→ Supplied data
============

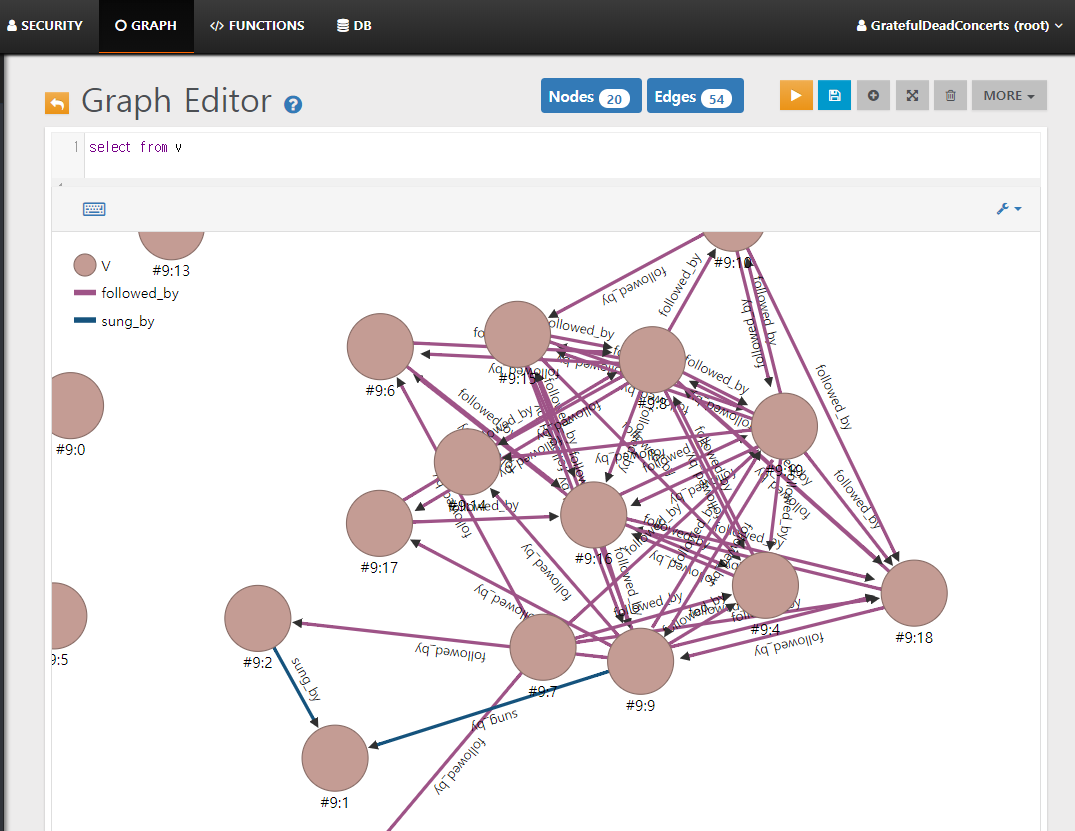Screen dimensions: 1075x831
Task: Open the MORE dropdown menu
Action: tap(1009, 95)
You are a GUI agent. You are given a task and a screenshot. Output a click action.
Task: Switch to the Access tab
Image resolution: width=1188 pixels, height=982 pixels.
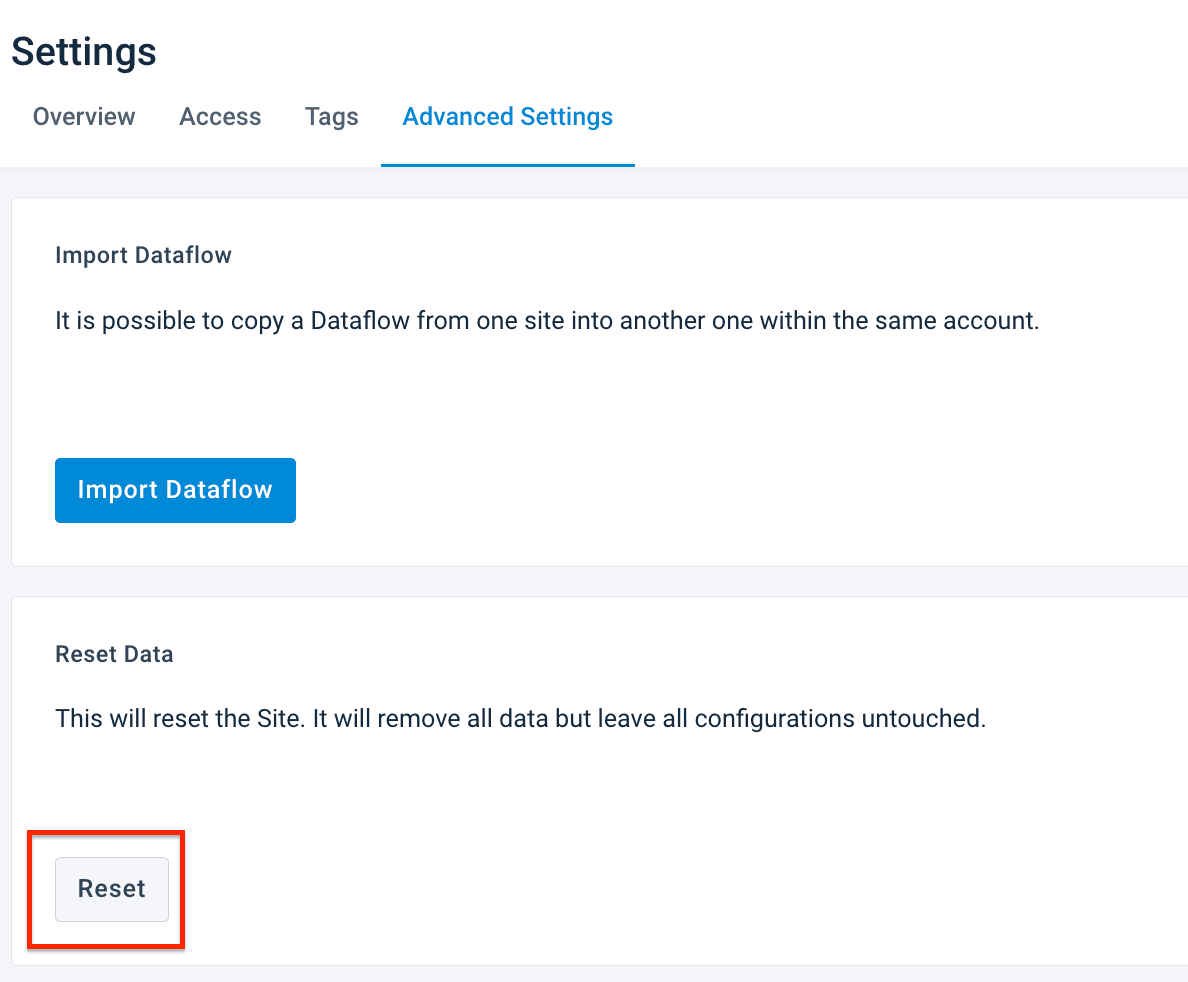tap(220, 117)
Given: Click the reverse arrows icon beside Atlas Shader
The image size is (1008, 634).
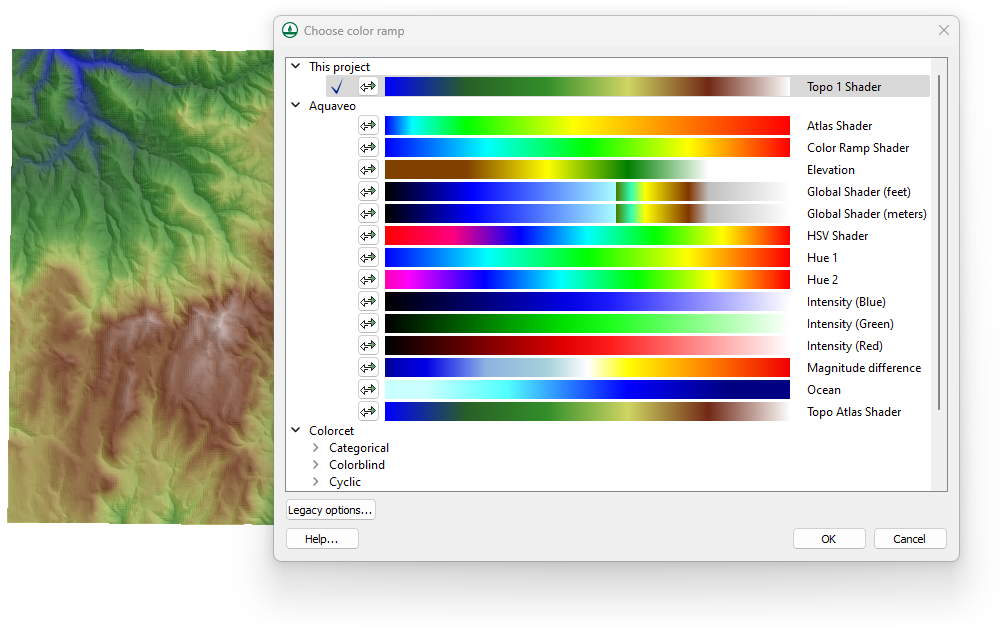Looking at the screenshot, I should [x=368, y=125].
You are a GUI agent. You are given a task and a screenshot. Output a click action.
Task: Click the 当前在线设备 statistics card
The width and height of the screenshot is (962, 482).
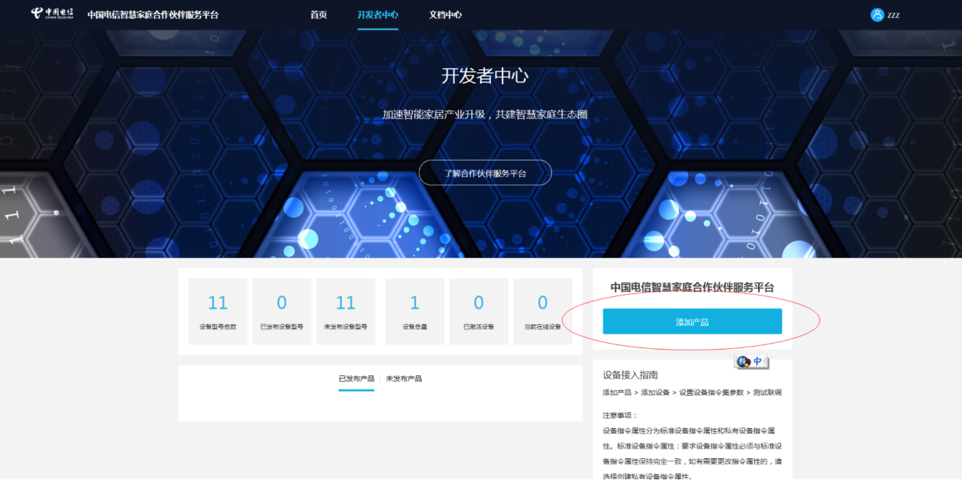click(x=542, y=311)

============

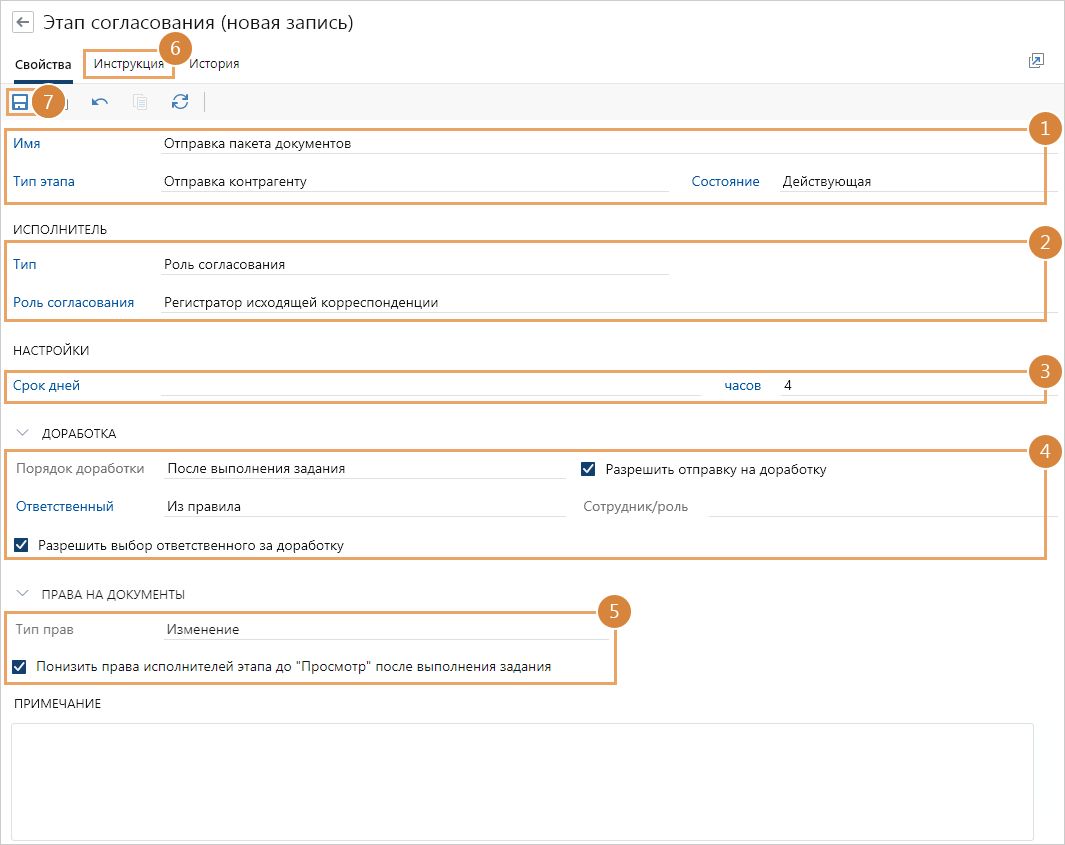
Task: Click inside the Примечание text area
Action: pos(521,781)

============

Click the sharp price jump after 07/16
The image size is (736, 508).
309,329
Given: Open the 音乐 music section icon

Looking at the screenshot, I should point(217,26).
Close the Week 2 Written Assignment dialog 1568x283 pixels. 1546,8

============

→ Activity
Go through the listing above and write out exactly the lines starting with the one holding "Given: Open the 音乐 music section icon" and running through the one holding "Close the Week", ends included, and no others.

→ Written answer
Given: Open the 音乐 music section icon

Looking at the screenshot, I should point(217,26).
Close the Week 2 Written Assignment dialog 1568x283 pixels. 1546,8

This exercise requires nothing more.